Разошлись. У своего плетня она оглянулась; Митя все стоял у колодца, словно врос в землю. Но ей не было жаль его.
Под навесом сарая Лешка тесал доску. Взмокший чуб лип ко лбу, тугие, крепкие связки мускулов шевелились на руках. Маша, присев, ласкала искрящимися глазами его сильную фигуру.
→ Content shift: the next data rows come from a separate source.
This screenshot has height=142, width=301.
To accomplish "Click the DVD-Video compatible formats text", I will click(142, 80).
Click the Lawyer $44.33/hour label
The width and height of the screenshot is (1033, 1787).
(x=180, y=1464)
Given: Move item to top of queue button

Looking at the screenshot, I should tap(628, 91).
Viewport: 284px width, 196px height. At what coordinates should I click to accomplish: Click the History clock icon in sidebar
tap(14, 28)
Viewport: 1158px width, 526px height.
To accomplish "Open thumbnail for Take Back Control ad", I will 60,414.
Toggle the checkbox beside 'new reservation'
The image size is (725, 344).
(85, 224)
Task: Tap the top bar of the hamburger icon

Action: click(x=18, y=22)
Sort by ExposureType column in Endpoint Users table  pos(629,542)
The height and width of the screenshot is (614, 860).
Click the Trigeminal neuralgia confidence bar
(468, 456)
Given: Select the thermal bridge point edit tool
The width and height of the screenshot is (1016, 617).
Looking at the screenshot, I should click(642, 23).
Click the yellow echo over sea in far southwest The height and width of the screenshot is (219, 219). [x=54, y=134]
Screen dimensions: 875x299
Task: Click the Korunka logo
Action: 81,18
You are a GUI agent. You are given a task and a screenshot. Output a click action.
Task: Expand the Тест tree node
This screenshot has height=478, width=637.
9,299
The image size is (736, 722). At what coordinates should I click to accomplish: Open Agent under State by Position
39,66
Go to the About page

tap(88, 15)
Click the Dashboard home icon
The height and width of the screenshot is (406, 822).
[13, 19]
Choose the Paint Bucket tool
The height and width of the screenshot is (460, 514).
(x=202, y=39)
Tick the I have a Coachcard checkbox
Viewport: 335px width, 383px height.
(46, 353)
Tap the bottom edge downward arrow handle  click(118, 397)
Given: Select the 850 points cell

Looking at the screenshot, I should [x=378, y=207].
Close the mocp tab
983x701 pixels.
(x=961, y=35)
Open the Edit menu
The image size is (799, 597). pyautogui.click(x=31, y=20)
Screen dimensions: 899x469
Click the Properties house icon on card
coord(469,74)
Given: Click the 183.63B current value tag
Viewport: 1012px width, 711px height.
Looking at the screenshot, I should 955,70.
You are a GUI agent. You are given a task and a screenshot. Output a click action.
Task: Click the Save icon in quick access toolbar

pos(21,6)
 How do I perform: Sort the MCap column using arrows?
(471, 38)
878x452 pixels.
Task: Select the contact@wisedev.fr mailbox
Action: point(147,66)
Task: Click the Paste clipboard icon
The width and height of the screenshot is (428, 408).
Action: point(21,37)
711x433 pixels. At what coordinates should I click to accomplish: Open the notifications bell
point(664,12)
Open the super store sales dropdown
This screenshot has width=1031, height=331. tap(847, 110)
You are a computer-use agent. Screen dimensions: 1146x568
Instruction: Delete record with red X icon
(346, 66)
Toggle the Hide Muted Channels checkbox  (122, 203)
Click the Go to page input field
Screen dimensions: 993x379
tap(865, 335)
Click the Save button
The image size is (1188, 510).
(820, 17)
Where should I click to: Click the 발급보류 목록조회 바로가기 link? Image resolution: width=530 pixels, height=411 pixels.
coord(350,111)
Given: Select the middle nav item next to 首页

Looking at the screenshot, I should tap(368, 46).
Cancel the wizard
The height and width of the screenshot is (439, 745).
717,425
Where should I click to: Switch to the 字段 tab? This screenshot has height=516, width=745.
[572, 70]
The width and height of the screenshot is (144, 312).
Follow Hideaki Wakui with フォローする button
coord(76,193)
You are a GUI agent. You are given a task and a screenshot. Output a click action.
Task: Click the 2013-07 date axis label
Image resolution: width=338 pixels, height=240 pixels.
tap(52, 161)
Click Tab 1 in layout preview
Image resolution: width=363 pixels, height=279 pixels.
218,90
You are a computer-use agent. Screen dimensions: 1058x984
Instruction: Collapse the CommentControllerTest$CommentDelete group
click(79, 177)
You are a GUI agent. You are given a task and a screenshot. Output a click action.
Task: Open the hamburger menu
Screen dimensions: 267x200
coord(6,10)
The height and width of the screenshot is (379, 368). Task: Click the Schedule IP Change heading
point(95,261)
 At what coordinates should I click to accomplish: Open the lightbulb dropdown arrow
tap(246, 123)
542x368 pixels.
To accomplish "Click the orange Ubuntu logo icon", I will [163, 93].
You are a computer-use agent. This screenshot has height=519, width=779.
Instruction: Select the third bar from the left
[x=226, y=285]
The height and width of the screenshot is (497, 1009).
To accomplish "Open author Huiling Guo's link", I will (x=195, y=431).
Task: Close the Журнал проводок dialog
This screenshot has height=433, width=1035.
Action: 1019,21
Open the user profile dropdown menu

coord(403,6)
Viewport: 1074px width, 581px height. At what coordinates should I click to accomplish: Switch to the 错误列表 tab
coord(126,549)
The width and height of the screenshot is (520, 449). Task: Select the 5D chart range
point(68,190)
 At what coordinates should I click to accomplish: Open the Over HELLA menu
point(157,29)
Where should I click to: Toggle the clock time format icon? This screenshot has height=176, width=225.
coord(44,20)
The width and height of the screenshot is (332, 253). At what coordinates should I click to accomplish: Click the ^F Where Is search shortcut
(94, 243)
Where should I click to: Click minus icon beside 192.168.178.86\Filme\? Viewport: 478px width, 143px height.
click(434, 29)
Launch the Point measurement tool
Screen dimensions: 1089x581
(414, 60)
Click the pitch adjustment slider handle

Муж!.. Вот он, красивый, единственный на деревне, по которому многие сохли, теперь он ее, и, когда будет трудно (мало ли что выпадет в жизни), можно спрятаться за этой широкой спиной. Раз он рядом, около, ничего ей не страшно. Лешка, с ходу воткнув в стулец свой ловкий сверкающий топор, подошел, обнял неумело, опалил ее дыхание мужским потом, табачным перегаром.
Она, уткнувшись лицом в его грудь, придушенно, по-голубиному, рассмеялась.
— Ты что? — спросил он, пыхнув желтым самосадным дымом, и тоже засмеялся.
— А так… Хорошо… ты дома.
— Эх, теря-метеря, моя труженица, — он чмокнул ее в ухо, приглядевшись, спросил: — Смотри, Мань, у тебя тут родинка, как картечина, а я и не знал.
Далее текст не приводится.